Work request: Write out the passage of the graph attention notes below that runs between "where $N$ denotes" and "to node $i$ .", inclusive, without changing a character.

②Early works adopted recursive neural networks to process directed acyclic graphs

③They introduced spectral and non-spectral methods of graph processing

④Allowing different sizes of input, attention mechanism has been sucessfully used in NLP

⑤Attention mechanism is able to parallelize neighbors, assign weights to neighbors and be used in inductive learning

acyclic adj.无环的;非循环的;非周期的;非环状的

reminiscent adj.怀旧的;使回忆起(人或事);回忆过去的;缅怀往事的 n.回忆者;追记前事者

2.3. GAT architecture

2.3.1. Graph attention layer

①Input matrix:

$\mathbf{h}=\{\vec{h}_{1},\vec{h}_{2},\ldots,\vec{h}_{N}\},\vec{h}_{i}\in\mathbb{R}^{F},\mathbf{h}\in \mathbb{R}^{F\times N}$

where $N$ denotes the number of nodes, $F$ denotes the number of features

②Then transfer node features to higher level with shared weight matrix:

$e_{ij}=a(\mathbf{W}\vec{h_i},\mathbf{W}\vec{h_j})$

where $a:\mathbb{R}^{F^{'}}\times \mathbb{R}^{F^{'}}\rightarrow \mathbb{R}$ is a attention mechanism;

$j$ is the neighbor node in the neighborhood of $i$ ;

also, indicates the importance of node $j$ 's features to node $i$ .

③Normalize neighbors:

$\alpha_{ij}=\text{softmax}_j(e_{ij})=\frac{\exp(e_{ij})}{\sum_{k\in\mathcal{N}_i}\exp(e_{ik})}$

where $\mathcal{N}_i$ denotes neighborhood of node $i$ and the order is set by 1, i.e. first-order neighbors.

④Further expanding function $a\left ( \right )$ :

$\alpha_{ij}=\frac{\exp\left(\text{LeakyReLU}\left(\vec{\mathbf{a}}^T[\mathbf{W}\vec{h}_i\|\mathbf{W}\vec{h}_j]\right)\right)}{\sum_{k\in\mathcal{N}_i}\exp\left(\text{LeakyReLU}\left(\vec{\mathbf{a}}^T[\mathbf{W}\vec{h}_i\|\mathbf{W}\vec{h}_k]\right)\right)}$

which is a single-layer feedforward neural network,

and where $\vec{\mathbf{a}}\in\mathbb{R}^{2F^{\prime}}$ denotes a weight vector;

negative slope $\alpha =0.2$ ;

|| denotes concatenation.

Extracted information:

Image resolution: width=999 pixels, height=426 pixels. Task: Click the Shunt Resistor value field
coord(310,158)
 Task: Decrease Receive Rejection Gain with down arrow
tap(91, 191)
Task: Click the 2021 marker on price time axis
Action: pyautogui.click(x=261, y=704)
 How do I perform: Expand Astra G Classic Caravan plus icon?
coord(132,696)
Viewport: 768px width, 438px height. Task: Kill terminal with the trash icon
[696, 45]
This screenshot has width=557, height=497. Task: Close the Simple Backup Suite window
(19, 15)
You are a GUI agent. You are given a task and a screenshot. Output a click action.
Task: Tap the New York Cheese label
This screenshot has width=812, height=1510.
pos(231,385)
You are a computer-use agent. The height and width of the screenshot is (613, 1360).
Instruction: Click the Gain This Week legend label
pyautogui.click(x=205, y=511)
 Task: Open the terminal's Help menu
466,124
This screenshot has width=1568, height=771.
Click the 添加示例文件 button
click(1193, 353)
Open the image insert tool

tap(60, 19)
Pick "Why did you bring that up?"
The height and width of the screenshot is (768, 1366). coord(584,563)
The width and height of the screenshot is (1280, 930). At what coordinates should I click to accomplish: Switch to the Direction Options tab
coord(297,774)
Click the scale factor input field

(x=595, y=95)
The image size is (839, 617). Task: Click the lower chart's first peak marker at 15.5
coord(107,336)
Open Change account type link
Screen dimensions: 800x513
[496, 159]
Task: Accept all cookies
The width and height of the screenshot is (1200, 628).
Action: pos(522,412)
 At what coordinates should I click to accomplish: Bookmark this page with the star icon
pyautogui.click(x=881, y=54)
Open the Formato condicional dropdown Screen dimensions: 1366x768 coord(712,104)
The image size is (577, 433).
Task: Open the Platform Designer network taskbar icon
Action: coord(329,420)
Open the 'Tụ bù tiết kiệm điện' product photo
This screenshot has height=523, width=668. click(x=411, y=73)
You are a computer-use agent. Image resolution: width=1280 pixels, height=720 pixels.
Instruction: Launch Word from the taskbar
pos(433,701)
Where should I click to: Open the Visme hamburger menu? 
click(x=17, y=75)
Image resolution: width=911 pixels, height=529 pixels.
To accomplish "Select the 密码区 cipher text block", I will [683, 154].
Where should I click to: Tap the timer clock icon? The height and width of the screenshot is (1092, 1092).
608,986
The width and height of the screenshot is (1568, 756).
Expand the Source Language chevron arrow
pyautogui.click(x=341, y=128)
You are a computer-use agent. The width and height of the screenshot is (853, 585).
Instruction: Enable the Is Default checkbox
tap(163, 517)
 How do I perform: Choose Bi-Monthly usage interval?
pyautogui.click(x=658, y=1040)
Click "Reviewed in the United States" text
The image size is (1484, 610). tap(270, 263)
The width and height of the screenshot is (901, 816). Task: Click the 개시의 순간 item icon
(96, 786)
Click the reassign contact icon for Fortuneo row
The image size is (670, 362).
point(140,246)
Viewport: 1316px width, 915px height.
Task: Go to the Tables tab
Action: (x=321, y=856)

Solved problem:
where $N$ denotes the number of nodes, $F$ denotes the number of features

②Then transfer node features to higher level with shared weight matrix:

$e_{ij}=a(\mathbf{W}\vec{h_i},\mathbf{W}\vec{h_j})$

where $a:\mathbb{R}^{F^{'}}\times \mathbb{R}^{F^{'}}\rightarrow \mathbb{R}$ is a attention mechanism;

$j$ is the neighbor node in the neighborhood of $i$ ;

also, indicates the importance of node $j$ 's features to node $i$ .